Ratna W dari Layanan Inklusi Disabilitas Penanggulangan Bencana (LIDi PB) Kabupaten Semarang menyoroti kebutuhan layanan kebencanaan yang spesifik bagi difabel. “Standar umum belum cukup karena setiap disabilitas punya kebutuhan berbeda. Pelatihan ini memberi warna inklusif dalam penanganan bencana,” jelasnya.

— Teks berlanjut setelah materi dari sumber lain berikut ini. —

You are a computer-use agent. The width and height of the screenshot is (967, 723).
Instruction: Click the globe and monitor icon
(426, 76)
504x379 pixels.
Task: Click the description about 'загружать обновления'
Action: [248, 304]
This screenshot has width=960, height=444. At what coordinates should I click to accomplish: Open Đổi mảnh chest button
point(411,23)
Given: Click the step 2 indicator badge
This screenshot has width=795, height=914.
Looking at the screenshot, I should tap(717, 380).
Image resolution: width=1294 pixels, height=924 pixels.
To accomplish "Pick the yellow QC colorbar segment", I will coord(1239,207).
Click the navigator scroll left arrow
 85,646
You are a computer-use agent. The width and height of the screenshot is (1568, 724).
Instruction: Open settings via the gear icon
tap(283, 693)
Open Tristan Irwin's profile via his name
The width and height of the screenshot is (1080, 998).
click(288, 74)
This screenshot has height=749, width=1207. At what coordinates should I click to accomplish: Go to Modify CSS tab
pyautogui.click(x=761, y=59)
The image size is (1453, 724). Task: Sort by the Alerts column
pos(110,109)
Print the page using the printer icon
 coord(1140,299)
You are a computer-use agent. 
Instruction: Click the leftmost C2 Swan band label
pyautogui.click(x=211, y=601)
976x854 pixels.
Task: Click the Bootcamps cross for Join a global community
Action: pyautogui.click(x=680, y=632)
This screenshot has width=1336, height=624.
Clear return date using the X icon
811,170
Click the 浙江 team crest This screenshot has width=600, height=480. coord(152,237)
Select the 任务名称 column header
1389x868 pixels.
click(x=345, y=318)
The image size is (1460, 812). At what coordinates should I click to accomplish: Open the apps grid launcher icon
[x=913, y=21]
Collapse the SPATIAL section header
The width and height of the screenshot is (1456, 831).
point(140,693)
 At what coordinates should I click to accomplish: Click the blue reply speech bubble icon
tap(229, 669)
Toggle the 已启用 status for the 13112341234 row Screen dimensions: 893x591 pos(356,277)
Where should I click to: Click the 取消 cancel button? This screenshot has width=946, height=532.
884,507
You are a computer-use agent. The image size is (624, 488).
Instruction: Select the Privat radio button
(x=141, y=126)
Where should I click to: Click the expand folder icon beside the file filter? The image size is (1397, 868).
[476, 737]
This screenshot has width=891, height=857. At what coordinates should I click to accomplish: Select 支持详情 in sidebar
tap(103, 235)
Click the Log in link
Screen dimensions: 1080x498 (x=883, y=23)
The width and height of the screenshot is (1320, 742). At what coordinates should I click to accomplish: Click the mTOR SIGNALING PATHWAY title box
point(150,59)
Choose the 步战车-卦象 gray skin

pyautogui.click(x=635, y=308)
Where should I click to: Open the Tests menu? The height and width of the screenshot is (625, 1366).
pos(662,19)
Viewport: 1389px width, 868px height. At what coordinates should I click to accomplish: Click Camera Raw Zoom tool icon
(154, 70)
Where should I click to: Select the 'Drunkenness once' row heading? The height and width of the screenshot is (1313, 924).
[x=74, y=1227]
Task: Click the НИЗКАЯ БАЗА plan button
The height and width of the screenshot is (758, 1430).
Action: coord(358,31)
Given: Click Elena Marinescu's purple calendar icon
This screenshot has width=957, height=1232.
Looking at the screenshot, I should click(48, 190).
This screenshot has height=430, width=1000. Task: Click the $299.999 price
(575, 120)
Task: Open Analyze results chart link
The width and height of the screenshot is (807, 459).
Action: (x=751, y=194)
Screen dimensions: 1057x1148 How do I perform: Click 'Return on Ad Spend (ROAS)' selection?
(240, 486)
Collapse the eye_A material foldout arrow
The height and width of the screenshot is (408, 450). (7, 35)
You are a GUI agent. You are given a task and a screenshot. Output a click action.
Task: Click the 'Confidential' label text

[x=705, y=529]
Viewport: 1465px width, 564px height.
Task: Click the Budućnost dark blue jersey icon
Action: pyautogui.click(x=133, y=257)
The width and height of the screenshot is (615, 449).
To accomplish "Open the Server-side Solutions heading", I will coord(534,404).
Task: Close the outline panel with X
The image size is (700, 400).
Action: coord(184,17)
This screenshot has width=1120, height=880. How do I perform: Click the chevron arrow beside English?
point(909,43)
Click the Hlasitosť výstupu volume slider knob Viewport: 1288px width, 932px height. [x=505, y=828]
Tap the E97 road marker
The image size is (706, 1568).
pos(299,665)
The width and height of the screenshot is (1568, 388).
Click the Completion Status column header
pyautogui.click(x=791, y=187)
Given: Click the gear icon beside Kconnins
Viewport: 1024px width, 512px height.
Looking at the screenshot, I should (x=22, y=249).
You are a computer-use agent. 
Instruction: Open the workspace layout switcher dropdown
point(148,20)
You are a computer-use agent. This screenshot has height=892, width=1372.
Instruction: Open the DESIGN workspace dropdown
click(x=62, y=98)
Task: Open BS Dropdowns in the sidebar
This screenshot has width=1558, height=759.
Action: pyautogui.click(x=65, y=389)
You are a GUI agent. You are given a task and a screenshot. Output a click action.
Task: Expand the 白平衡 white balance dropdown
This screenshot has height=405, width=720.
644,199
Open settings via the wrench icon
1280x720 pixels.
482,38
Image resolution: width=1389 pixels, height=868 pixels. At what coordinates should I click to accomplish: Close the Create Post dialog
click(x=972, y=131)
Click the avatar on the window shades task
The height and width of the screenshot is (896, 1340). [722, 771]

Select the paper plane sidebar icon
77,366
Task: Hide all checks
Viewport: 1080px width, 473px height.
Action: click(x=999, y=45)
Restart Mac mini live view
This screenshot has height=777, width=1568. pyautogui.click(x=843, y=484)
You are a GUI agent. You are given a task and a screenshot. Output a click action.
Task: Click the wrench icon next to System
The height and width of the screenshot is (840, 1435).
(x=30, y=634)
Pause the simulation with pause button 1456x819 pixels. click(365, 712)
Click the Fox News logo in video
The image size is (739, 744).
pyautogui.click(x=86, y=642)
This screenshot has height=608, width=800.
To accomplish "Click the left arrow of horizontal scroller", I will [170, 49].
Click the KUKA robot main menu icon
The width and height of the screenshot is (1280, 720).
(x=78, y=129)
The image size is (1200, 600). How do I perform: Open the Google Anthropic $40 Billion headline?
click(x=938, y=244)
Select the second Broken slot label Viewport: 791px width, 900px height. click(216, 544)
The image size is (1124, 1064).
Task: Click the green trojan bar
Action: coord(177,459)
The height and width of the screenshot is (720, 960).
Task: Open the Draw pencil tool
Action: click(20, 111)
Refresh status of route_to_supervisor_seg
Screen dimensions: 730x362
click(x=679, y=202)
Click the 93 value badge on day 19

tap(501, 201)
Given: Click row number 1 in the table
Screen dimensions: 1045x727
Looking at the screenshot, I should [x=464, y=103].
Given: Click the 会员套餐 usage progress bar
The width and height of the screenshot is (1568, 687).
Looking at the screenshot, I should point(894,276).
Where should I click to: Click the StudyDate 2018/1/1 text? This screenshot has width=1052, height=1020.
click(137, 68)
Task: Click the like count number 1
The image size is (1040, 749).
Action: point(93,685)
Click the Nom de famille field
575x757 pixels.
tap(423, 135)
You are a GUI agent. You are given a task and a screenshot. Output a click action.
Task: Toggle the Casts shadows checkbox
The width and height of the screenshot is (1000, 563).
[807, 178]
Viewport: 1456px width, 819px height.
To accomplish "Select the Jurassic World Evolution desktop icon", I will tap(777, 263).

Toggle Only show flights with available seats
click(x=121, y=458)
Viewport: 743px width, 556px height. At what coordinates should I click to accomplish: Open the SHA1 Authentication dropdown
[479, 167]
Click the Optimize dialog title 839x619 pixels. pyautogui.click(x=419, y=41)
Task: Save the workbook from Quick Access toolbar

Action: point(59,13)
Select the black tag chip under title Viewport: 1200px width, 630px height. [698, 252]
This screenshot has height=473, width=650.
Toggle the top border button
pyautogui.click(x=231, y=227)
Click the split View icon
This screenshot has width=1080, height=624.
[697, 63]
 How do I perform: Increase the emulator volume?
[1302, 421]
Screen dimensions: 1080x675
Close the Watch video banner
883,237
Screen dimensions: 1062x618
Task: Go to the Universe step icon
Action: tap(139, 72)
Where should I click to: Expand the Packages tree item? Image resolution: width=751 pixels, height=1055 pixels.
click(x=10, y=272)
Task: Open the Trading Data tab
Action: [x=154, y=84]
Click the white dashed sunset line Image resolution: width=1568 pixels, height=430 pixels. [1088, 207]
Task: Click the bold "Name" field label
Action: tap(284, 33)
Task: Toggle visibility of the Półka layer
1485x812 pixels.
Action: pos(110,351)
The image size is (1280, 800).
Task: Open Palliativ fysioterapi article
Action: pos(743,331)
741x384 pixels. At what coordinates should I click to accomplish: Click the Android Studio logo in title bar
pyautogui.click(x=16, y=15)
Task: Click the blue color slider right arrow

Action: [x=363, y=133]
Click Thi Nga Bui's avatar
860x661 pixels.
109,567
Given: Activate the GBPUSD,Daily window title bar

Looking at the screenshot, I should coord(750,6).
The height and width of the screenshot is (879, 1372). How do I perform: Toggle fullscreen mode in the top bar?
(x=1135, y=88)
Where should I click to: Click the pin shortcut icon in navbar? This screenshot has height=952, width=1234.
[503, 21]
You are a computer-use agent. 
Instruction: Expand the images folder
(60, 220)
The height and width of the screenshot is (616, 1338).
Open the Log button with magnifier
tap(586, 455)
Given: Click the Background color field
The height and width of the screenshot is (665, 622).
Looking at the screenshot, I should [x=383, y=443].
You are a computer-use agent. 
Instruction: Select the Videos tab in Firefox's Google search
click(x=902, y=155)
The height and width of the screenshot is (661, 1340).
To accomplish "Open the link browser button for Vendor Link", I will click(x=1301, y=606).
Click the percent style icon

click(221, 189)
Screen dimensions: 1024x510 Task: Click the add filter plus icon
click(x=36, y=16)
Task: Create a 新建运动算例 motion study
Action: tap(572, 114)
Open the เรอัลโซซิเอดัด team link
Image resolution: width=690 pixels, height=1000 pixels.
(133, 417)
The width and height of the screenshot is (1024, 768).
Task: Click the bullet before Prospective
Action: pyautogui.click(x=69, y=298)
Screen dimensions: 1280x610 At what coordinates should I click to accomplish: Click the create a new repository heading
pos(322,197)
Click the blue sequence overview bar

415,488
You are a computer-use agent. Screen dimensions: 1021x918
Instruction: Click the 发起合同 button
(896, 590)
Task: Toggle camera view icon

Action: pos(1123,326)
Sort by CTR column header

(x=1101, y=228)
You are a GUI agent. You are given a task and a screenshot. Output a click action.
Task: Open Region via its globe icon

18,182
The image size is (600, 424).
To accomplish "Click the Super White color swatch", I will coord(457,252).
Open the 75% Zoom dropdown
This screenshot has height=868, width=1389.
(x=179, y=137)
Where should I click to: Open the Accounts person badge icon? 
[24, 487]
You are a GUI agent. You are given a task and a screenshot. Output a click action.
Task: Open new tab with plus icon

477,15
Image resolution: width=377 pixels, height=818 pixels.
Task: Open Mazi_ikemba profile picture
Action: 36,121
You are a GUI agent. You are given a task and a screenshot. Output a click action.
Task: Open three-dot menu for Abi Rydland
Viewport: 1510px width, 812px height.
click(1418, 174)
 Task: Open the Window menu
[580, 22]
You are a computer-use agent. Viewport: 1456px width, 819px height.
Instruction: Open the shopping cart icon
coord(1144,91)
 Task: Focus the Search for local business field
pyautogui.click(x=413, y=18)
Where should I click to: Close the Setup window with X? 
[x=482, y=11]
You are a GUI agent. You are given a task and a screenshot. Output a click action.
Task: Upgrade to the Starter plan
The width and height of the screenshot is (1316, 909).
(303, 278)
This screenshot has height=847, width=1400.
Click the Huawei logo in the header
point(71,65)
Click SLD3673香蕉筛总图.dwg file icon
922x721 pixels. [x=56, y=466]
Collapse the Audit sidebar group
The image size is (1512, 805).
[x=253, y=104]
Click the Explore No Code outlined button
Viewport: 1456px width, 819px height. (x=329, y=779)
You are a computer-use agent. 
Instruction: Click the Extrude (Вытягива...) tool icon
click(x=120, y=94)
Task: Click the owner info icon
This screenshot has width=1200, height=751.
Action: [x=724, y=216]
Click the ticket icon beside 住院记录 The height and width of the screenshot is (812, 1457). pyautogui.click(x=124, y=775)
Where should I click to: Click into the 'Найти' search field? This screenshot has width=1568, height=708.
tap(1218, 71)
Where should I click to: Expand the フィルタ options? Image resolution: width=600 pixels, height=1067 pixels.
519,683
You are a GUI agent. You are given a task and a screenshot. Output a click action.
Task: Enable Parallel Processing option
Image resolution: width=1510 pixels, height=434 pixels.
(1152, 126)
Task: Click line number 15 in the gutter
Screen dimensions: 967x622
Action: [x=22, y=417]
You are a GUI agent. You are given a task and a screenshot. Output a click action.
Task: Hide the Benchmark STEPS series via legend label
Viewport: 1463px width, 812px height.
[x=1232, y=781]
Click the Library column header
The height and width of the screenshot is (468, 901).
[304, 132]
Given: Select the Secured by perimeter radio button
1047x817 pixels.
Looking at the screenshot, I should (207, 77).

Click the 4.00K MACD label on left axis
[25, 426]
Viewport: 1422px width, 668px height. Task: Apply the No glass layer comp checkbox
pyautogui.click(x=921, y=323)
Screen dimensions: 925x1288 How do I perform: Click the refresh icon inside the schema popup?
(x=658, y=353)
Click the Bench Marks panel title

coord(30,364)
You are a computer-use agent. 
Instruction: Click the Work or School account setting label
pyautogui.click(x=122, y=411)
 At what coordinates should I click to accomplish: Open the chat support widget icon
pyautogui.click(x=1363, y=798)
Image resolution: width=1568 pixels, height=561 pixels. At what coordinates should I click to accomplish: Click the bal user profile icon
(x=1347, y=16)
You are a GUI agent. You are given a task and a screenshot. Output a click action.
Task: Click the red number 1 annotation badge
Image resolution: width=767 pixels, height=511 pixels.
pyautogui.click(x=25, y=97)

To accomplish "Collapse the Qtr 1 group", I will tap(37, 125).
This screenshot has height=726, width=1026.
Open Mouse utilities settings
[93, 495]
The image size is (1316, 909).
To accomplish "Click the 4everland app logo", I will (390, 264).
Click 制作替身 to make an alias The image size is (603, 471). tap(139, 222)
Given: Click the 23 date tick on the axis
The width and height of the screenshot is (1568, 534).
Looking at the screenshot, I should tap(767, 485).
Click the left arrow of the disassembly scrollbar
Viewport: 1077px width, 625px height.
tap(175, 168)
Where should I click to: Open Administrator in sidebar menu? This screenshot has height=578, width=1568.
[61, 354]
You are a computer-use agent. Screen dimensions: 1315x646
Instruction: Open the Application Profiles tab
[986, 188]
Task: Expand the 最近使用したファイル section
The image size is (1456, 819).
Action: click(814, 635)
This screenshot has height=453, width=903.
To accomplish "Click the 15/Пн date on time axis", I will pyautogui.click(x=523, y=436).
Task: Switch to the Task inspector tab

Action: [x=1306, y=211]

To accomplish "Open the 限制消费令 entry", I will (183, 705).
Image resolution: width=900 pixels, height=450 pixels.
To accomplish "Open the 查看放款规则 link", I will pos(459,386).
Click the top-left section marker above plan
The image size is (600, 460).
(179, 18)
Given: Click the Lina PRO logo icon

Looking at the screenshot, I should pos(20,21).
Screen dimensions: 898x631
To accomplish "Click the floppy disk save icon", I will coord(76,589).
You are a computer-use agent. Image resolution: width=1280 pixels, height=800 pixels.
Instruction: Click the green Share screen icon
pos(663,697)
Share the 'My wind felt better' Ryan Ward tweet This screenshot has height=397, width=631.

Acara tersebut juga menjadi momentum penyaluran bantuan untuk disabilitas, termasuk 10 kursi roda, 10 Al-Quran braille, dan dana pembangunan Rumah Sahabat Disabilitas senilai Rp20 juta dari Baznas Jateng. PMI Jateng juga mengucurkan Rp190,5 juta untuk pemulihan bencana di Sirampok, Brebes.